From the early days of dime novels to contemporary mass-market paperbacks, pulp fiction is a vital part of popular culture. This volume offers a survey of the scores of well-known and unsung heroes of popular literature. It seeks to cover the entire spectrum of pop literature's greatest entertainers and artists; the multimillion-copy bestsellers; and the inventors of the modern genres, such as the western, the hardboiled detective novel, the spy thriller, science fiction, horror, the legal thriller, crime fiction and the erotic/romance novel. The work also profiles colourful but lesser-known underground figures, as well as a wide variety of talented paperback authors who were never given their due. Each of the 200 entries includes a brief biography along with a list of the author's writing credits.
Lee Server specialises in books on popular culture and literary history.
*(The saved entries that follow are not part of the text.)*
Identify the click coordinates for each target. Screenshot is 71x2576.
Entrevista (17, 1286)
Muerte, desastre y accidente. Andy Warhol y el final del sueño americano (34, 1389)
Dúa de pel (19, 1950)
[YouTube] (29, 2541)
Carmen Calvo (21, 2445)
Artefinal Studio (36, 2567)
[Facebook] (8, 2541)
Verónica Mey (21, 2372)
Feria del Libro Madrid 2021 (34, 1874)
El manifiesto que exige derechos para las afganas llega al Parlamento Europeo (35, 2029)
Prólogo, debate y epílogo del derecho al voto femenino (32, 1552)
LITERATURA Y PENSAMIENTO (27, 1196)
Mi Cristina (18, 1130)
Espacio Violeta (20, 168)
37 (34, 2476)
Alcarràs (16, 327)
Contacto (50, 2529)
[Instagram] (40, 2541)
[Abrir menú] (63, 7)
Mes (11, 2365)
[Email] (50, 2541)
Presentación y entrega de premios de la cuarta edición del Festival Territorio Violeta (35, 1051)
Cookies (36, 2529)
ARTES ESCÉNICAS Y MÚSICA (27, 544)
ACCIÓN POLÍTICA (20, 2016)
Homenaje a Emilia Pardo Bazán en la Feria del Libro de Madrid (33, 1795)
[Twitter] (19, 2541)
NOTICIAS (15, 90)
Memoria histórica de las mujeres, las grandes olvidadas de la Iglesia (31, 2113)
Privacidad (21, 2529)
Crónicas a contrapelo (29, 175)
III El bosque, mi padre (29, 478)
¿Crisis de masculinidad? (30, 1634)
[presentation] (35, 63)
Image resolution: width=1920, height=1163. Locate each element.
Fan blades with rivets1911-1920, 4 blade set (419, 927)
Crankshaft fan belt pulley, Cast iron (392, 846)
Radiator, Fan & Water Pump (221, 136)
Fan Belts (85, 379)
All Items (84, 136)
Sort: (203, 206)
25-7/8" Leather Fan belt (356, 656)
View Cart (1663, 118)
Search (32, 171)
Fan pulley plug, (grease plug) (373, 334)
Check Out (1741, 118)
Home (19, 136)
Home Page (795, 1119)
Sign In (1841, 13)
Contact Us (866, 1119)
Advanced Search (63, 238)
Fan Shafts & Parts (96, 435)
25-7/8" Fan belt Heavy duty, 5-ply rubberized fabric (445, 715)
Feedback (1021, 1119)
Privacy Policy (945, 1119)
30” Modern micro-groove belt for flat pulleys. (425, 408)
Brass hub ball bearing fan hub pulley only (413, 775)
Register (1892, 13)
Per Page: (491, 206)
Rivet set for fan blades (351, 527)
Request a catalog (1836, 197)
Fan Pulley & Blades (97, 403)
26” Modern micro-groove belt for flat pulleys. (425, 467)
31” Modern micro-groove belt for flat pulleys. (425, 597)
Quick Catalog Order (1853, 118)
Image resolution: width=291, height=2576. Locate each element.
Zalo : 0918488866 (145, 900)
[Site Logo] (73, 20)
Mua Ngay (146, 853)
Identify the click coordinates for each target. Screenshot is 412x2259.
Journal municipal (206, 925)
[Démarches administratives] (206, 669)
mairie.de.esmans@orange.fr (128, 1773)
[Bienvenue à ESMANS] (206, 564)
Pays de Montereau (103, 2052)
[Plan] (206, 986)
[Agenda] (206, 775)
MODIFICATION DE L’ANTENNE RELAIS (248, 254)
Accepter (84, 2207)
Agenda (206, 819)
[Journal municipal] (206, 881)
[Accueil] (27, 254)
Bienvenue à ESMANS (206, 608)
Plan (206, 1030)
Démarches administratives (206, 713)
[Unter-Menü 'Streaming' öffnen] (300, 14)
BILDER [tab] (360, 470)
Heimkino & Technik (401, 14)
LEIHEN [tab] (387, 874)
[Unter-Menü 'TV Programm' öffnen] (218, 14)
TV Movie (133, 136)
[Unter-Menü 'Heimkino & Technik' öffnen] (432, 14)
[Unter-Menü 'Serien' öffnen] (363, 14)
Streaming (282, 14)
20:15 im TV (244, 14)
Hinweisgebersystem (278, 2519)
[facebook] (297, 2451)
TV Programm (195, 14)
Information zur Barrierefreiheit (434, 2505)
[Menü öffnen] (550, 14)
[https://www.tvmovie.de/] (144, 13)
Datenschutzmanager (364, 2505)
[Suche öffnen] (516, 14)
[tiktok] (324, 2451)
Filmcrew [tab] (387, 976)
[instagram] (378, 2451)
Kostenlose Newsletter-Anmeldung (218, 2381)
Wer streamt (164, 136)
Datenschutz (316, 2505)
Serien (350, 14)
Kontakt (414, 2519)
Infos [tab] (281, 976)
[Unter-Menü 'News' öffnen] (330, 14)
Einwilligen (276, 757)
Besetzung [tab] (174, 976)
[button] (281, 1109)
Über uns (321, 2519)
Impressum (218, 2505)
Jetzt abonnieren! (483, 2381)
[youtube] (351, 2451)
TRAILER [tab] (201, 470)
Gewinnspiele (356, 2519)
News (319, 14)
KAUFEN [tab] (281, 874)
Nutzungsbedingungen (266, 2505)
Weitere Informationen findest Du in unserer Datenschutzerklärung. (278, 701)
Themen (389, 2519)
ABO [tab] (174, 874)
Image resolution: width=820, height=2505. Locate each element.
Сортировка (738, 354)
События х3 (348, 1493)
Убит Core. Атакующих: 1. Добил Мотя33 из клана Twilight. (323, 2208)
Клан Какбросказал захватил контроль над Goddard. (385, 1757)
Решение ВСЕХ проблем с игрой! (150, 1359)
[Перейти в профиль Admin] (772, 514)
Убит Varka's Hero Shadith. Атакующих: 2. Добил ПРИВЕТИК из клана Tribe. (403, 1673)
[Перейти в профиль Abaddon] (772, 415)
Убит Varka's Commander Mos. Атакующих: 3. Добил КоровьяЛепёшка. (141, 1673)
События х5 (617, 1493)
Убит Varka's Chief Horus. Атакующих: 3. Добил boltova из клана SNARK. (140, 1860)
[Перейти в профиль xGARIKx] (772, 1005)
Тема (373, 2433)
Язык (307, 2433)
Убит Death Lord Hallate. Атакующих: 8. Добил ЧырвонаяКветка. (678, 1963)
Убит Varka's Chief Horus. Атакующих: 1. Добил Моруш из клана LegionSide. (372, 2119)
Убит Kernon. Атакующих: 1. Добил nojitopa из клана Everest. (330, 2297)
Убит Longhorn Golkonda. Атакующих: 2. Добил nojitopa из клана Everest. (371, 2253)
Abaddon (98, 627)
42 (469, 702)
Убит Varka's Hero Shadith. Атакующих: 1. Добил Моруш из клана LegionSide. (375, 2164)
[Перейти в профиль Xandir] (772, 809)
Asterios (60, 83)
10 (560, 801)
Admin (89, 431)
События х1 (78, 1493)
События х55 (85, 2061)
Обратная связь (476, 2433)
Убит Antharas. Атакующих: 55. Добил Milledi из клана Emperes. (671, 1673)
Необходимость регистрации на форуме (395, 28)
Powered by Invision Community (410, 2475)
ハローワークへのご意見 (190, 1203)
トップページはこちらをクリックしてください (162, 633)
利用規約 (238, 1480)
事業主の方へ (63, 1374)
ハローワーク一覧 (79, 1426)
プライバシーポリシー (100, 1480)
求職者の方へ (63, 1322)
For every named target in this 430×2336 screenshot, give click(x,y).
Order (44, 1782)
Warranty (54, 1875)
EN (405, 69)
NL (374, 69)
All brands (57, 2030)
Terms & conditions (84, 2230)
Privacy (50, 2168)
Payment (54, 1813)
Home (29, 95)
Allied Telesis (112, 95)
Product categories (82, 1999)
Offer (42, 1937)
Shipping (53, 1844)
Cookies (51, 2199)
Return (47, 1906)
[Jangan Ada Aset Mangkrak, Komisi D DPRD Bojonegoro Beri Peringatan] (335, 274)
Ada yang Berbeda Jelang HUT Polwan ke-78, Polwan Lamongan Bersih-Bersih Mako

He is the critically acclaimed author of such as 'Danger Is My Business: The Illustrated History of the Fabulous Pulp Magazines' (1993), 'Over My Dead Body: The Sensational Age of the American Paperback' (1995) and the biography 'Robert Mitchum: Baby, I Don't Care' (2001).
A most useful work of reference and a superb read, 'Encyclopedia of Pulp Fiction Writers' has more than 200 entries for writers of this type of fiction. Obviously there are hundreds more but identifying them and getting information on them, who by the nature of their work and their use of pseudonyms were probably less well-known than many writers. (It has made me consider going through my shelves and identifying what I feel is pulp fiction and listing names of other authors of the genre ... what for I am not sure, amusement perhaps!)
An excellent historical introduction begins with the senational literature of the 19th century and works its way through the Edwardian era to the heyday of the pulps, the 1920s and 1930s, when such as 'Black Mask' and 'Amazing Stories' were at their zenith. The author then points out that although in the 1970s and 1980s pundits decried the death of the novel and the "new illiteracy", pulp fiction continued to find its way onto the market.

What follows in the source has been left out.